ArchPilot: A Proxy-Guided Multi-Agent Approach for Machine Learning Engineering
Zhuowen Yuan, Tao Liu, Yang Yang, Yang Wang, Feng Qi, Kaushik Rangadurai, Bo Li, Shuang Yang
TL;DR
The paper tackles the high cost of evaluating candidate ML architectures in LLM-driven AutoML by introducing ArchPilot, a three-agent NAS framework that decouples generation, evaluation, and orchestration. It combines a restart-enabled MCTS-based orchestration agent with a generation agent that produces runnable pipelines and an evaluation agent that uses a multi-proxy evaluation pipeline, including ridge-regularized weight fitting and a hard-zero policy, to guide search.
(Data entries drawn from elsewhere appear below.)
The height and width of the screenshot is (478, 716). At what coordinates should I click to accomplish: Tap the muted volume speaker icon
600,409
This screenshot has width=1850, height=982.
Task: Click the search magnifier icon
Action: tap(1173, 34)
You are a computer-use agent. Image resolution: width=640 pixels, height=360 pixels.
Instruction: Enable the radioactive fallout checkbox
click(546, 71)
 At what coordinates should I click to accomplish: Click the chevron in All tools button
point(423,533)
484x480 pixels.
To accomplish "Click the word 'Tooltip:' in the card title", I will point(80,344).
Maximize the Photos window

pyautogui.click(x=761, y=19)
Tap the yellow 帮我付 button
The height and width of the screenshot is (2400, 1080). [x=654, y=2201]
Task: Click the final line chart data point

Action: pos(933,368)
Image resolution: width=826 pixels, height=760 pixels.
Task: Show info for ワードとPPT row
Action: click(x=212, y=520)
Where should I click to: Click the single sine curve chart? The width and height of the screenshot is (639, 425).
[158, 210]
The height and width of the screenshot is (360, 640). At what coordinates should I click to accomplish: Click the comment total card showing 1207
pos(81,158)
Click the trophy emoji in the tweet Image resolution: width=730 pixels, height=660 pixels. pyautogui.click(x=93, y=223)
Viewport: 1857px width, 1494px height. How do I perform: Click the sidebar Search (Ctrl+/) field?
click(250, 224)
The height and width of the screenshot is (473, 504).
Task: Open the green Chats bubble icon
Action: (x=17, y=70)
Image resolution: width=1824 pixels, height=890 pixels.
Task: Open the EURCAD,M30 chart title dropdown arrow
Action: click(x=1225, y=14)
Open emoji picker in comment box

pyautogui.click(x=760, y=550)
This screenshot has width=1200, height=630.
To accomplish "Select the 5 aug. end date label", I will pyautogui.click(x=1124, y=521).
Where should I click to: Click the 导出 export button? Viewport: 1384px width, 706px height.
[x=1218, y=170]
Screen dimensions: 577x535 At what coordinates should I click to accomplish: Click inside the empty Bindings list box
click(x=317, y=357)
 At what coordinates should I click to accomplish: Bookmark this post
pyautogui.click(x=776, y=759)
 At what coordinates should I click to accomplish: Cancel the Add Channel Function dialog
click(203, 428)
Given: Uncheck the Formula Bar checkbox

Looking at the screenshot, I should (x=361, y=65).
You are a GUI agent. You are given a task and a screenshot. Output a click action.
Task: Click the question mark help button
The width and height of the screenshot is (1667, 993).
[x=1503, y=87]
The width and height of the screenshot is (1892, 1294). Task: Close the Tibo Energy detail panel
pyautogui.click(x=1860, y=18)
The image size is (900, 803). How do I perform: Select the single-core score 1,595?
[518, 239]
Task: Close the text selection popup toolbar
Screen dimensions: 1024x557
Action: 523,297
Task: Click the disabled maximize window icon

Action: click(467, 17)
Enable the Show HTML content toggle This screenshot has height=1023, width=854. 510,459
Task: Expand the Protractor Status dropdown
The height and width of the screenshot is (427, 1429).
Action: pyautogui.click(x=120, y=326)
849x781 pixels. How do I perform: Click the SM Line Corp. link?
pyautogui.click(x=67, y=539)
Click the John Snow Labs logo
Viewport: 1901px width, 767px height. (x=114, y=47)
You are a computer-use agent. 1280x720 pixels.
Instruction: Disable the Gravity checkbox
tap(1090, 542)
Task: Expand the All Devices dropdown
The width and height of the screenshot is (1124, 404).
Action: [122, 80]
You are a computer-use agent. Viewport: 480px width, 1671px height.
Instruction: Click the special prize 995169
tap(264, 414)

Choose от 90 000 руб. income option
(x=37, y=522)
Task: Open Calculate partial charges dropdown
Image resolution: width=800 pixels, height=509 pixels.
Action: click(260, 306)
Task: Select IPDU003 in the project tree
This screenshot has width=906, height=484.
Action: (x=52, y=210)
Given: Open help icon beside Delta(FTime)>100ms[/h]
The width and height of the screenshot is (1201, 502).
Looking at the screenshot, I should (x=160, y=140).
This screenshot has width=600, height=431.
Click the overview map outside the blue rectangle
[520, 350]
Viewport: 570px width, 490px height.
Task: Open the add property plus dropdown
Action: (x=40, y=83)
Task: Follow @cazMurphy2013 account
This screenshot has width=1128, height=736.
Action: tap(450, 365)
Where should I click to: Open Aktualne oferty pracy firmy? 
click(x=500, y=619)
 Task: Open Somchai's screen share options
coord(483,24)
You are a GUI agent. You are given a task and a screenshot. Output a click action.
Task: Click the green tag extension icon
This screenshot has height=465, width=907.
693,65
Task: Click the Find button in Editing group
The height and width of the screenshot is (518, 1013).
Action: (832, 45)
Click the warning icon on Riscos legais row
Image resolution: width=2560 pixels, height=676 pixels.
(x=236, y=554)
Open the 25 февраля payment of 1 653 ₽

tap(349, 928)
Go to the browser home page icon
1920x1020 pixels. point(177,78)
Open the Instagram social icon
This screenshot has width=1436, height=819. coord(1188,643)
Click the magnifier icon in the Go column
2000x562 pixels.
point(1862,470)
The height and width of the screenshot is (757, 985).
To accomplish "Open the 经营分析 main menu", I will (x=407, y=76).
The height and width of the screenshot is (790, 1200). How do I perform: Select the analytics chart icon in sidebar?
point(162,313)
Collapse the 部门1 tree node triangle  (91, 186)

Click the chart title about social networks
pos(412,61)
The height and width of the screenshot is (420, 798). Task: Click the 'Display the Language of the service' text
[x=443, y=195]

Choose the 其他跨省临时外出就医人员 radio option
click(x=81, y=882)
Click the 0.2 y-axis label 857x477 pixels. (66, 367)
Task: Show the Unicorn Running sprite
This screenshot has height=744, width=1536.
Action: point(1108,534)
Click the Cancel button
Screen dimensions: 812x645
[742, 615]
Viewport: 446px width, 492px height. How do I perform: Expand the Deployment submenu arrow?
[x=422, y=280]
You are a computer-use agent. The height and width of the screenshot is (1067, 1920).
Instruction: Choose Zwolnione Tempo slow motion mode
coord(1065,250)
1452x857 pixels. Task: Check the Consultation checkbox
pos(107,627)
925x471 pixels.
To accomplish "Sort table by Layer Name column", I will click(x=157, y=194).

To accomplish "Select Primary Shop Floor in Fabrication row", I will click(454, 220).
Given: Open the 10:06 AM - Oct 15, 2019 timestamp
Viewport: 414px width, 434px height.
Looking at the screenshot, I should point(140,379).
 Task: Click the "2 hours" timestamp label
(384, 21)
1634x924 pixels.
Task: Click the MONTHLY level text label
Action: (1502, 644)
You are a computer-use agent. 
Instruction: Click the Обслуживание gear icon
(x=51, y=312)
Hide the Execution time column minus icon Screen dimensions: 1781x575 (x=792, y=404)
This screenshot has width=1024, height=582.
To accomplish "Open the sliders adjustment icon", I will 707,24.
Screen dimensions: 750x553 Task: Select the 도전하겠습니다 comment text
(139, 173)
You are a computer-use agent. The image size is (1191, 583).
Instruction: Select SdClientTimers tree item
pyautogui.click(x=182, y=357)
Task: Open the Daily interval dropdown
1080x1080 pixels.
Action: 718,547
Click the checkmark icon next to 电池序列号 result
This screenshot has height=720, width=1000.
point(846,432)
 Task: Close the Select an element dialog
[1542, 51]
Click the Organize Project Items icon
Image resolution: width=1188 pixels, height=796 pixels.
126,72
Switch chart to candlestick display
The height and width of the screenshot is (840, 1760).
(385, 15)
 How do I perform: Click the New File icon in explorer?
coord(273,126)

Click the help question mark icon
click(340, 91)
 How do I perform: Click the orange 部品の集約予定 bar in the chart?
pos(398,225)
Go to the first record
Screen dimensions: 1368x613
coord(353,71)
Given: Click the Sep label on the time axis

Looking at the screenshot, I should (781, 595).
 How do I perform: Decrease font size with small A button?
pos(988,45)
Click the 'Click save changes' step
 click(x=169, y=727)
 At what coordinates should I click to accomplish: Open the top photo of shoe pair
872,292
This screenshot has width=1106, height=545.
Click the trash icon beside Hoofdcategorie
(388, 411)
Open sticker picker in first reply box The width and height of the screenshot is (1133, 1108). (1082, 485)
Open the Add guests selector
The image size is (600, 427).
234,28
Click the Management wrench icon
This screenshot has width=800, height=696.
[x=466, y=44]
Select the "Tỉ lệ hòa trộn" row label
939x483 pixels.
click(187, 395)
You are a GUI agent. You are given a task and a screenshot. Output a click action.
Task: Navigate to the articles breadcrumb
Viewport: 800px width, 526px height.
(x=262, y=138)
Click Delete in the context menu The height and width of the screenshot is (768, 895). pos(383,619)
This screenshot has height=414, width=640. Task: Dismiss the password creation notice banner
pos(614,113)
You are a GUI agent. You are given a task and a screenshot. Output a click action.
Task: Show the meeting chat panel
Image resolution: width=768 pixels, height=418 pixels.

Key contributions include modular agent separation, a principled multi-proxy scoring and weight-fitting mechanism, and a restart strategy to maintain alignment with updated evaluation signals. Experiments on MLE-Bench show ArchPilot outperforms SOTA baselines such as AIDE and ML-Master, achieving higher valid submission rates and better leaderboard rankings under constrained compute, demonstrating scalable, cost-efficient ML engineering with interpretable search dynamics.
Abstract
Recent LLM-based agents have demonstrated strong capabilities in automated ML engineering. However, they heavily rely on repeated full training runs to evaluate candidate solutions, resulting in significant computational overhead, limited scalability to large search spaces, and slow iteration cycles. To address these challenges, we introduce ArchPilot, a multi-agent system that integrates architecture generation, proxy-based evaluation, and adaptive search into a unified framework. ArchPilot consists of three specialized agents: an orchestration agent that coordinates the search process using a Monte Carlo Tree Search (MCTS)-inspired novel algorithm with a restart mechanism and manages memory of previous candidates; a generation agent that iteratively generates, improves, and debugs candidate architectures; and an evaluation agent that executes proxy training runs, generates and optimizes proxy functions, and aggregates the proxy scores into a fidelity-aware performance metric. This multi-agent collaboration allows ArchPilot to prioritize high-potential candidates with minimal reliance on expensive full training runs, facilitating efficient ML engineering under limited budgets. Experiments on MLE-Bench demonstrate that ArchPilot outperforms SOTA baselines such as AIDE and ML-Master, validating the effectiveness of our multi-agent system.